How is endometrial cancer diagnosed?
After a discussion of symptoms and a pelvic examination, common tests include a transvaginal ultrasound to look at the womb lining and an endometrial biopsy to take a small tissue sample. A hysteroscopy (a thin camera examination) or a dilation and curettage (D&C) may also be used. If cancer is found, scans such as MRI or CT help determine the stage.
Will I still have periods or be able to get pregnant after treatment?
Surgery that removes the uterus and ovaries ends periods and means pregnancy is no longer possible, and removing the ovaries before natural menopause brings on the menopause. In carefully selected younger people with very early disease, fertility-sparing approaches such as hormone therapy are sometimes considered. Your specialist can explain what applies to your case.
Can endometrial cancer be prevented?
It cannot be reliably prevented, but maintaining a healthy weight, staying active and managing type 2 diabetes may lower the risk, as these affect hormone balance. Discussing the type of any HRT with your doctor is also sensible. The most practical step is to report unexpected bleeding early.
How much does treatment cost in Turkiye?
Cost depends on the cancer type and stage, the kind of surgery, whether additional treatments such as radiotherapy or chemotherapy are needed, laboratory testing, and practical costs like travel and accommodation. Because every case differs, a realistic estimate can only be given after your records are reviewed. A free consultation is the simplest way to receive a personalised plan and estimate.
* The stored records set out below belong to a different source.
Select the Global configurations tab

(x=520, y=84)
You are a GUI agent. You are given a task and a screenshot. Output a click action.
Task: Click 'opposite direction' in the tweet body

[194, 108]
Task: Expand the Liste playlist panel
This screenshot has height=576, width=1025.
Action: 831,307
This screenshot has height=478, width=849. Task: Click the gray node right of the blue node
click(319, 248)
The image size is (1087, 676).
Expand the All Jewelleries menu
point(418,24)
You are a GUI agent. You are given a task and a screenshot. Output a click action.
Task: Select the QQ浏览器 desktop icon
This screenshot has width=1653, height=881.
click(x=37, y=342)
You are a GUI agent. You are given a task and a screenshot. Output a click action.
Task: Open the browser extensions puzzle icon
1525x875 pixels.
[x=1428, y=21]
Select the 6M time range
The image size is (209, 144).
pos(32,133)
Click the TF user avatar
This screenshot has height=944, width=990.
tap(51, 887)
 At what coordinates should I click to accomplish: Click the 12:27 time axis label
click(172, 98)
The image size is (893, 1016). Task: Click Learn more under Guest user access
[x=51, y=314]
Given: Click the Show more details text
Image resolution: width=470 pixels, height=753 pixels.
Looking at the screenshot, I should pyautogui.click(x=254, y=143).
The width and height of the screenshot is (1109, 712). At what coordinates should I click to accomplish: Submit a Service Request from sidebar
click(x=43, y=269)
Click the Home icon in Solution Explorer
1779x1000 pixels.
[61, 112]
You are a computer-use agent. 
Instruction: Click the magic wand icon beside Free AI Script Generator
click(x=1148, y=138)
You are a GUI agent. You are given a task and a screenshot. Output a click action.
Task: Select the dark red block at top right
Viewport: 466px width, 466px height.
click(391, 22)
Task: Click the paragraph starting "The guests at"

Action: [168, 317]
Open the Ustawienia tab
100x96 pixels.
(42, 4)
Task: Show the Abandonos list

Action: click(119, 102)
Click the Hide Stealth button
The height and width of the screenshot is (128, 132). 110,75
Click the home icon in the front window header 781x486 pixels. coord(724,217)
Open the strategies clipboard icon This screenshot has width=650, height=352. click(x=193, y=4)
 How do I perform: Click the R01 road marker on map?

How should I choose a hospital abroad?
Look for objective, verifiable things: recognised accreditation such as JCI, a dedicated gynaecological oncology service with a full multidisciplinary team, an experienced surgeon who regularly performs this operation, on-site pathology and molecular testing, and a clear plan for follow-up and communication with your doctors at home. A trustworthy centre answers these questions openly and never pressures you.
Should I get a second opinion?
Yes, if you would find it helpful. A second opinion is a normal, accepted part of cancer care, and reputable doctors respect it. It can give you confidence in your diagnosis and treatment plan. You may also ask your team about clinical trials, which can offer access to newer treatments.

This article is for general information only and is not medical advice. Always consult a qualified doctor about your individual case.